The Feast of the Entry of the Mother of God: the Prelude to our Reformation

20 November 2021

‘The Lord has glorified your name throughout all generations. Through you, the Lord will reveal his redemption to Israel in the last days’ (Protevangelium of James, 7, 2).

The feast of the Entry of the Mother of God, and the Church remembers the fulfilment of the  promise of the forebears, Joachim and Ann. A few years before the incarnation of the Word, a barren, childless couple, Joachim and Ann, who were devasted at their inability to have children, were told by an angel of the Lord that they would have a child who would loose the curse which tormented them. The elderly couple’s daughter grew and, at the age of three, the promise of her parents to God was fulfilled and she was dedicated in the Temple of Jerusalem.

The narrative of the feast of the Entry of the Mother of God comes from the apocryphal, non-Biblical tradition, in particular from the ‘Protoevangelium of James’. In the relevant portion of the book, (7, 1- 8, 1), there is a description of the intention of the forebears to fulfill the dedication of Mary to God from as early as her second year. On the initiative of Ann, however, the transfer of the Mother of God to the Temple was delayed until she completed her third year, so that she would be aware of what was happening and would not fuss and ask for her parents. George of Nicomedia wonders at the behavior of the Mother of God at her separation from her parents, noting that she did not react as any other three-year-old infant would have done, but submitted to the divine will.

According to the Byzantine emperor, Leo the Wise, the entry and dedication of the Mother of God at the Temple is a gift to God.

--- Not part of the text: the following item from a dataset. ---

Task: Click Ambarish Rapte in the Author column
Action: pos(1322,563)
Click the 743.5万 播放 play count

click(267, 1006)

The gift of Mary in the Temple served three aims: a) the assuaging of divine wrath over the disobedience of Adam and Eve; b) the remaking of human nature which had been blemished by the ancestral sin; c) the securing of God’s mercy for the comfort of the human race.

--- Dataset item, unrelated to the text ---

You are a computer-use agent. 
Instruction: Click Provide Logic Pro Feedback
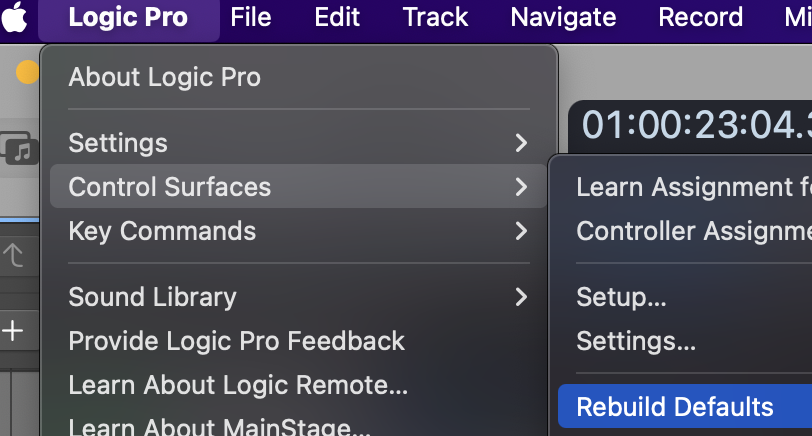(x=236, y=341)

Germanos of Constantinople tells us that the Mother of God was set in the Temple of God as a foundation stone and offered to him as a candle more treasured than gold or precious stone, while the forebears are compared to two interflowing rivers which have their source in paradise.

The age of the Mother of God at her entry into the Temple is an important factor for Patristic tradition. Apart from the intrinsic sanctity of the number three, according to Germanos and Tarasios of Constantinople, the three in Mary’s age is linked to a variety of hagiographical instances in both the Old and New Testaments. George of Nicomedia interprets her age of three through the prism of the Church’s triune dogmatic teaching concerning God and says that it expresses the spotlessness of the Mother of God, through whom the power of the Holy Trinity entered the world, fulfilling the Father’s promise to save humankind through the person of Christ. According to the same author, the indivisibility of the Triune God is thus revealed, as is the reunification of the divided world in common worship of the one God. This is due to Mary’s contribution to the implementation of God’s providential plan.

The entry of Virgin into the Temple and her nine-year sojourn there is the preface for the preparation of the incarnation of the Word and for his redemptive mission. The feast of the Entry has a direct parallel in that of the Reception of the Lord [2 February], at which the forty-day-old Christ was taken into the Temple by the venerable Symeon. The priest Zachariah welcomed the Mother of God and brought her, without protest, into the Temple in Jerusalem, just as Symeon, as another Zachariah, took into his arms her Son, the Son of God, at the same time prophesying concerning the Savior’s redemptive mission.

The Entry is not some ordinary commemoration of a particular event, but the beginning of our preparation for the implementation of the plan for our salvation through the person of Christ. It is a declaration of God’s promise to return our human nature to its ancient glory. It is the beginning of our life in Christ, with the expulsion of our former self. The message of the feast is that we must accompany the Mother of God not on the upwards steps of the earthly Temple of the Law, but on those leading to the celestial altar. The Mother of God calls upon us to follow her and to prepare ourselves, by cultivating God’s gifts with which we were endowed on the day of our baptism. The Mother of God calls upon each of us to be an instrument and vessel of divine grace, just as she became the most honorable and pure vessel of the divine presence through her part in the incarnation of the Son and Word of God.